• Data:
**********
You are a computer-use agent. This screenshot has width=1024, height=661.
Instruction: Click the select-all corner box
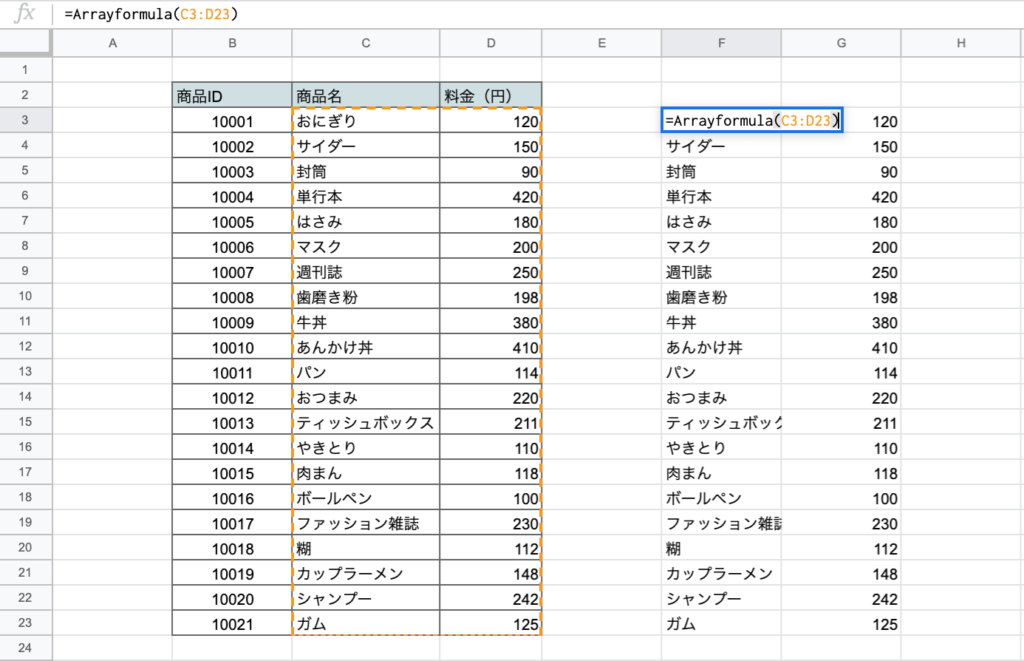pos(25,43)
**********
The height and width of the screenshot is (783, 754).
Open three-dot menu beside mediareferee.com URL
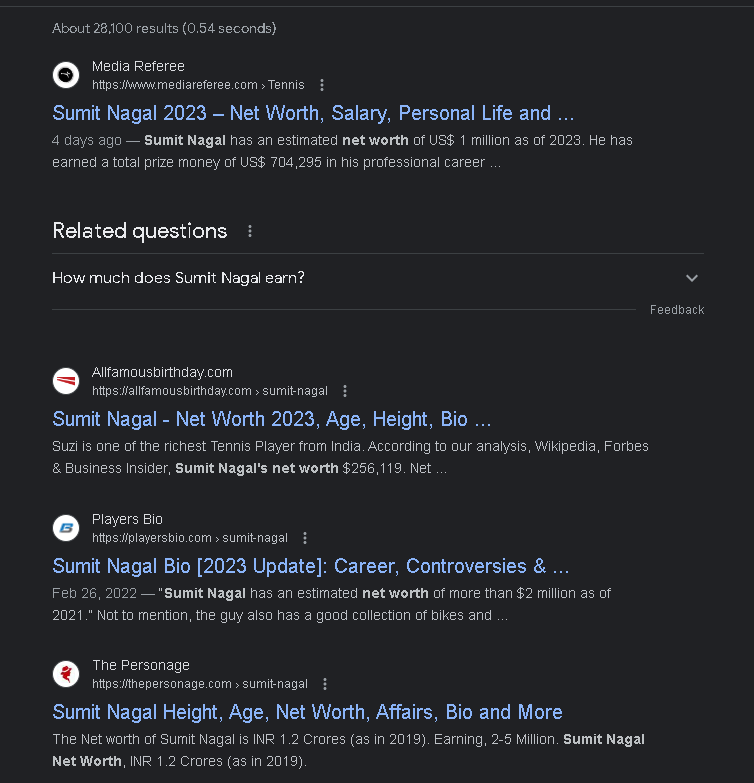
**********
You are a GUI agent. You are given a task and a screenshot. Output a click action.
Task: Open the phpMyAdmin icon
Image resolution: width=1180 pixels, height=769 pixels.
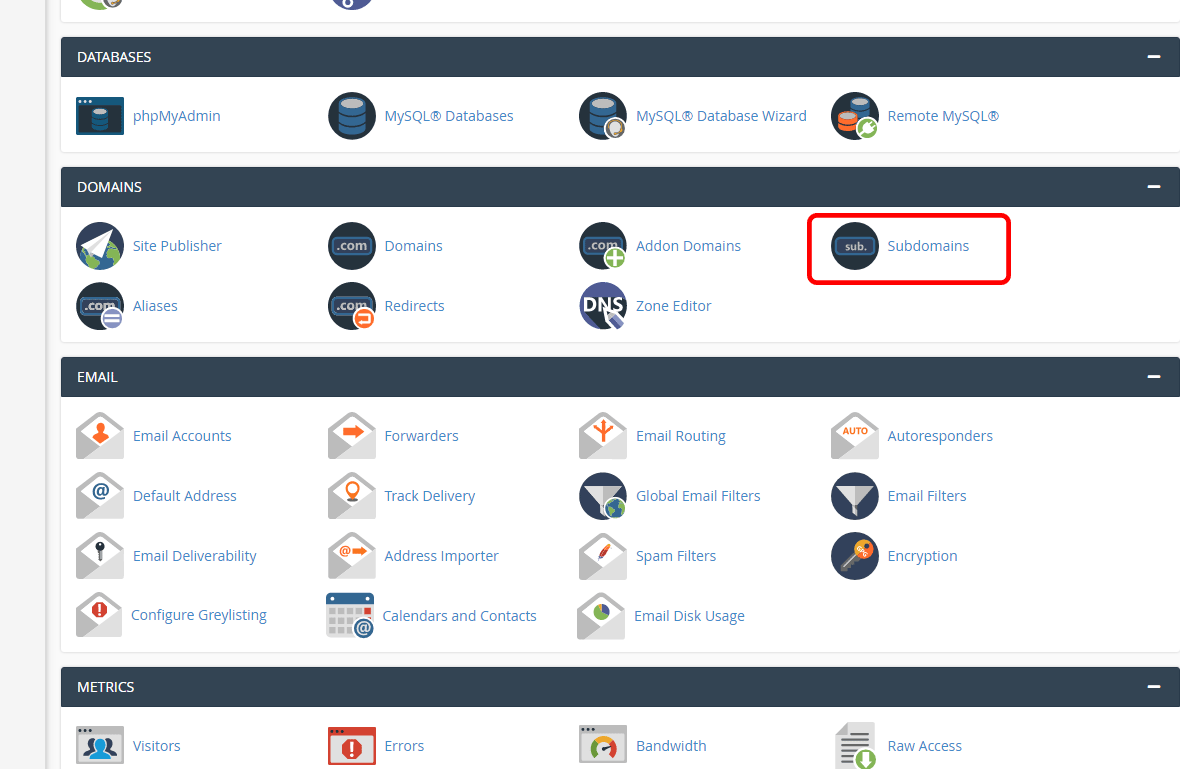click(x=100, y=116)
**********
• Assignment: Please give, as a single number with nothing added, the count of lines in the records that contain the word "agent".

• Written solution: 2